味覚の違いなのか、食感の違いなのかなあ。博多ラーメンはにおいが独自だから、食べたいと私は思わなかったけど。


規定のお小遣いで、私はまにあいそうだ。


ーどうして朝陽とこんなに違うのかしら?


ーお母さん!それは、私が明日菜のお姉ちゃんだから!だよ?すごくない?


ーいや、それなら、お前の兄ちゃんすごくないか?朝陽。


ー黙れ、シスコン。


ー妹が冷たい。


ー息子と娘がわからない。


って、にぎやかな我が家だ。出張から帰ってくるお父さんがいつも持って帰ってきてくれるお土産も楽しみで、真っ先にお土産ねだるのは、


ー朝陽!お前は土産だけか?お父さんお帰りは?


ーお土産、ありがとう!お父さん。


ー娘の未来が心配だ。


ー俺は朝陽が結婚できるか、心配だ。


ーそこは陽太、考えなくていい。朝陽も明日菜も嫁にはださん。


ーほんとうに結婚しないなら、しないで心配なるわよ?親は身勝手だから。


ーうっ。


ー大丈夫だよ?よく言うじゃない?娘は父親とにた人間を選ぶって!お父さんが結婚できたんだから、大丈夫!

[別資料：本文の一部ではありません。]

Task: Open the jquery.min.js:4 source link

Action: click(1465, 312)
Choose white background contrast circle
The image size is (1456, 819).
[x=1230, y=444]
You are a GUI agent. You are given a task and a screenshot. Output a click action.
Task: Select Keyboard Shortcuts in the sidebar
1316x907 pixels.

ー朝陽、嬉しいが、なんか違う。明日菜、お前は俺なんかより、ずっと上のできた相手を連れてこい?そうしたら、納得してやる。


ってよくわからない頼みをきいたけど。


ー村上くんを連れて行ったらお父さんは、どんな反応するんだろ?


って私はにぎやかな我が家と村上くんに、少し笑ってた。